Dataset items

______

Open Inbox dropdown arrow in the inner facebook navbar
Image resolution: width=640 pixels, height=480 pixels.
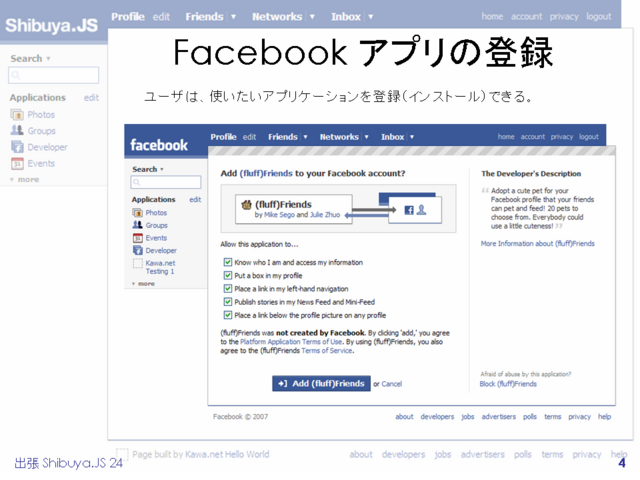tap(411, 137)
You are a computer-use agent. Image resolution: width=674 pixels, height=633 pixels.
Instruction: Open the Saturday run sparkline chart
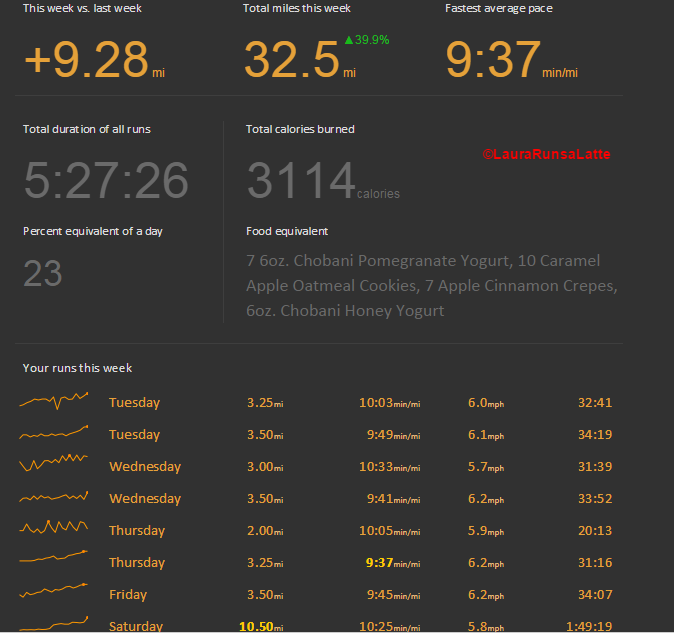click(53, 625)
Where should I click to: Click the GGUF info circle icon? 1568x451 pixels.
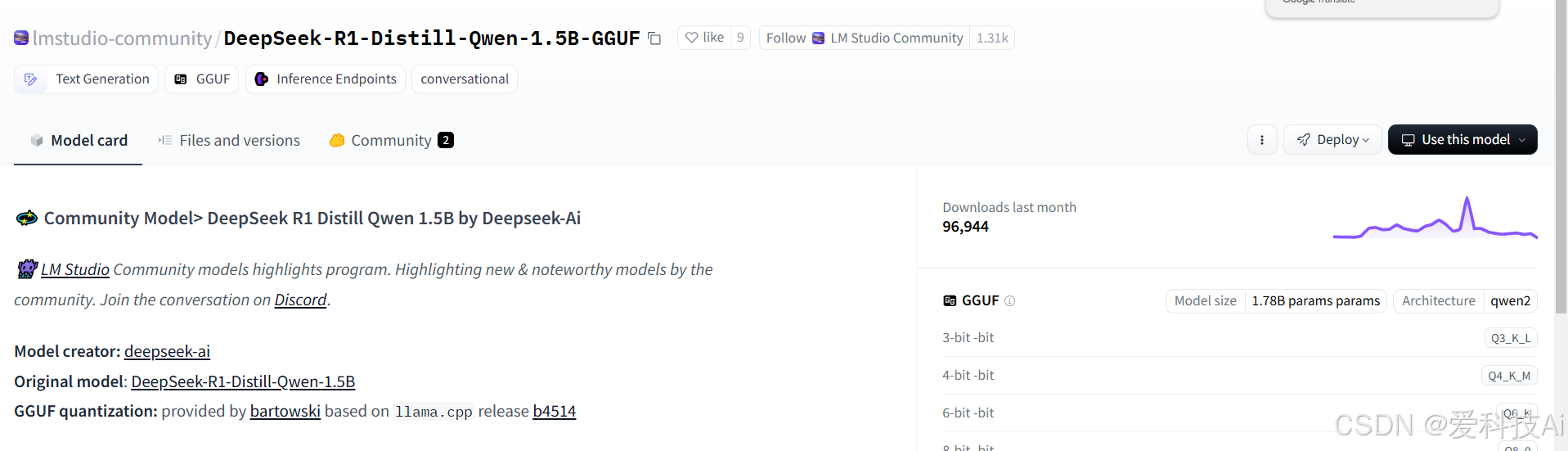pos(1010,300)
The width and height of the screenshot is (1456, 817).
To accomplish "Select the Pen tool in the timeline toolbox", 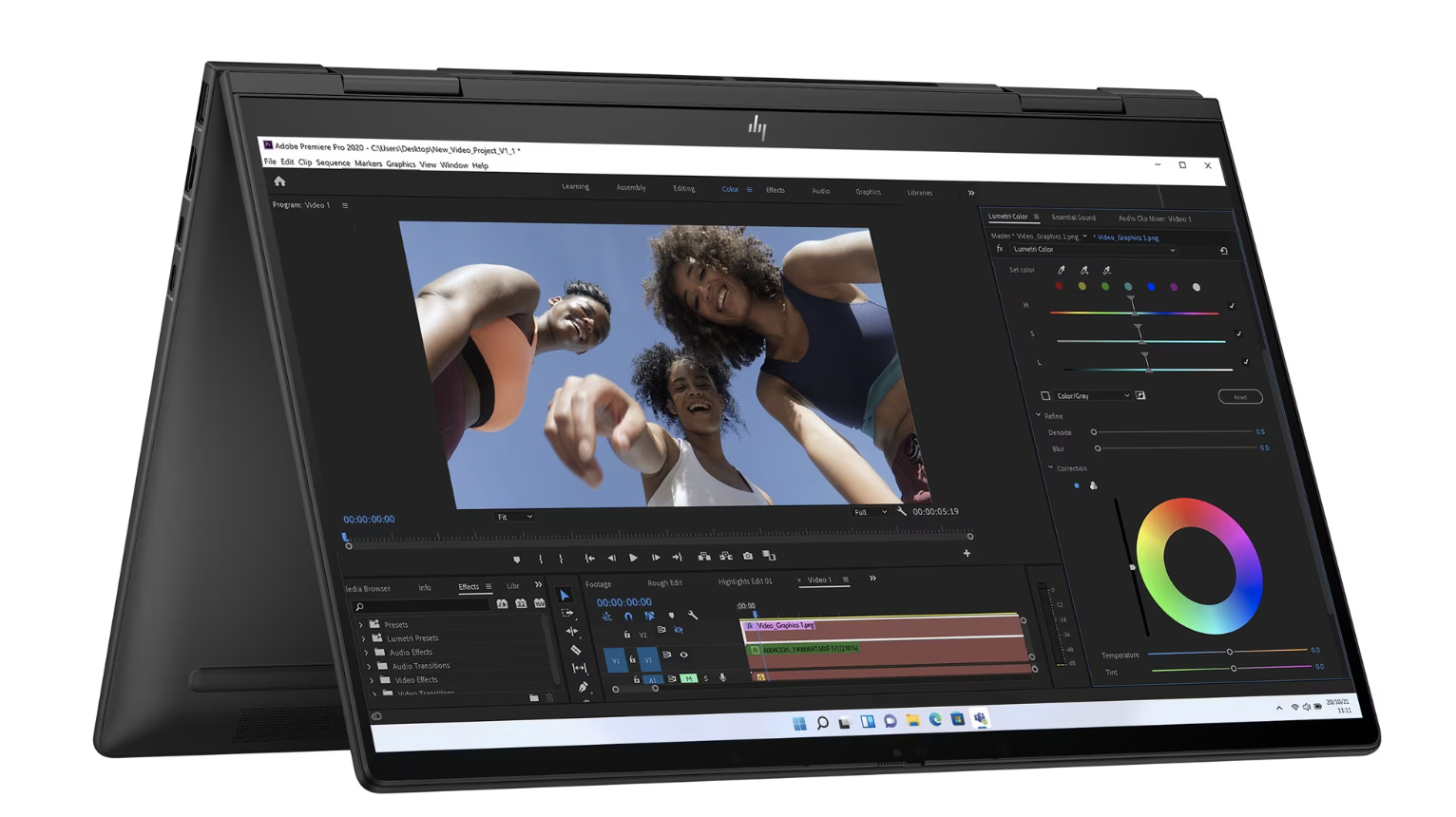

______

### WHAT TO PRODUCE
Please scale the listing above: write out all its lines again, requests included, with every coordinate in the answers multiplied by 2.4 and rounded to a whole number, halves rounding up. Leave the pictures out, and keep the numbers in the requests unchanged.

### TASK RESULT
Open Inbox dropdown arrow in the inner facebook navbar
Image resolution: width=640 pixels, height=480 pixels.
tap(986, 329)
You are a computer-use agent. Image resolution: width=674 pixels, height=633 pixels.
Instruction: Open the Saturday run sparkline chart
click(127, 1500)
Where should I click to: Click the GGUF info circle icon? 1568x451 pixels.
pos(2424,720)
The width and height of the screenshot is (1456, 817).
To accomplish "Select the Pen tool in the timeline toolbox", 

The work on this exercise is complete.